The compress API was geared to encoders/decoders. I am not sure how we
would e.g. expose parameters for transcoders (decode-reencode) or even SRCs?

> +Device ("stream") state handling is reduced to OPEN/SETUP. All other
> +states are not available for the passthrough mode.
> +
> +Data I/O mechanism is using standard dma-buf interface with all advantages
> +like mmap, standard I/O, buffer sharing etc. One buffer is used for the
> +input data and second (separate) buffer is used for the ouput data. Each task
> +have separate I/O buffers.
> +
> +For the buffering parameters, the fragments means a limit of allocated tasks
> +for given device. The fragment_size limits the input buffer size for the given
> +device. The output buffer size is determined by the driver (may be different
> +from the input buffer size).
> +
> +State Machine
> +=============
> +
> +The passtrough audio stream state machine is described below :
> +
> +                                       +----------+
> +                                       |          |
> +                                       |   OPEN   |
> +                                       |          |
> +                                       +----------+
> +                                             |
> +                                             |
> +                                             | compr_set_params()
> +                                             |
> +                                             v
> +         all passthrough task ops      +----------+
> +  +------------------------------------|          |
> +  |                                    |   SETUP  |
> +  |                                    |
> +  |                                    +----------+
> +  |                                          |
> +  +------------------------------------------+
> +
> +
> +Passthrough operations (ioctls)
> +===============================
> +
> +CREATE
> +------
> +Creates a set of input/output buffers. The input buffer size is
> +fragment_size. Allocates unique seqno.
> +
> +The hardware drivers allocate internal 'struct dma_buf' for both input and

for each input and output buffers?

> +output buffers (using 'dma_buf_export()' function). The anonymous
> +file descriptors for those buffers are passed to user space.
> +
> +FREE
> +----
> +Free a set of input/output buffers. If an task is active, the stop
> +operation is executed before. If seqno is zero, operation is executed for all
> +tasks.
> +
> +START
> +-----
> +Starts (queues) a task. There are two cases of the task start - right after
> +the task is created. In this case, origin_seqno must be zero.
> +The second case is for reusing of already finished task. The origin_seqno
> +must identify the task to be reused. In both cases, a new seqno value
> +is allocated and returned to user space.
> +
> +The prerequisite is that application filled input dma buffer with
> +new source data and set input_size to pass the real data size to the driver.
> +
> +The order of data processing is preserved (first started job must be
> +finished at first).
> +
> +STOP
> +----
> +Stop (dequeues) a task. If seqno is zero, operation is executed for all
> +tasks.

Don't you need a DRAIN?

for a co-processor API, you would want all the input data to be consumed
and the stop happens when all the resulting data is provided in output
buffers.

And presumably when the input task is stopped, the state changes are
propagated to the next task by the framework? Or is userspace supposed
to track each and every task and change their state?
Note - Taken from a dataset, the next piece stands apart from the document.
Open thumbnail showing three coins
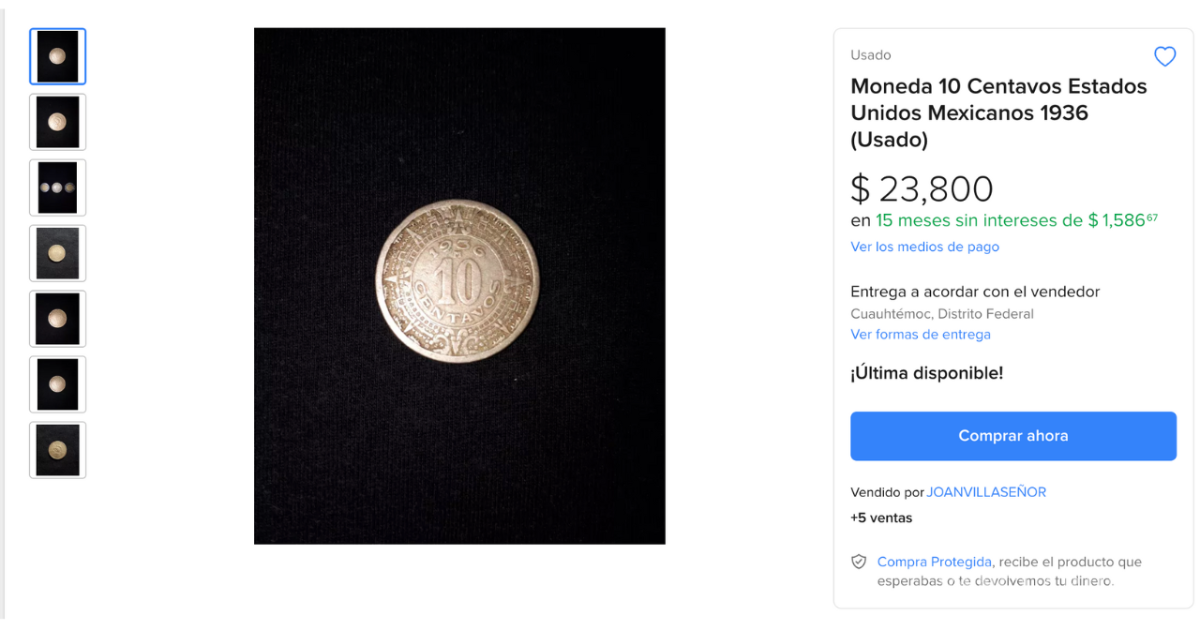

I also wonder if the state for a task should reflect that it's waiting
on data on its input, or conversely is blocked because the output
buffers were not consumed? Dealing with SRC, encoders or decoders mean
that the buffers are going to be used at vastly different rates on input
and outputs.

> +STATUS
> +------
> +Obtain the task status (active, finished). Also, the driver will set
> +the real output data size (valid area in the output buffer).

Is this assuming that the entire input buffer has valid data?
There could be cases where the buffers are made of variable-length
'frames', it would be interesting to send such partial buffers to
hardware. That's always been a problem with the existing compressed API,
we couldn't deal with buffers that were partially filled.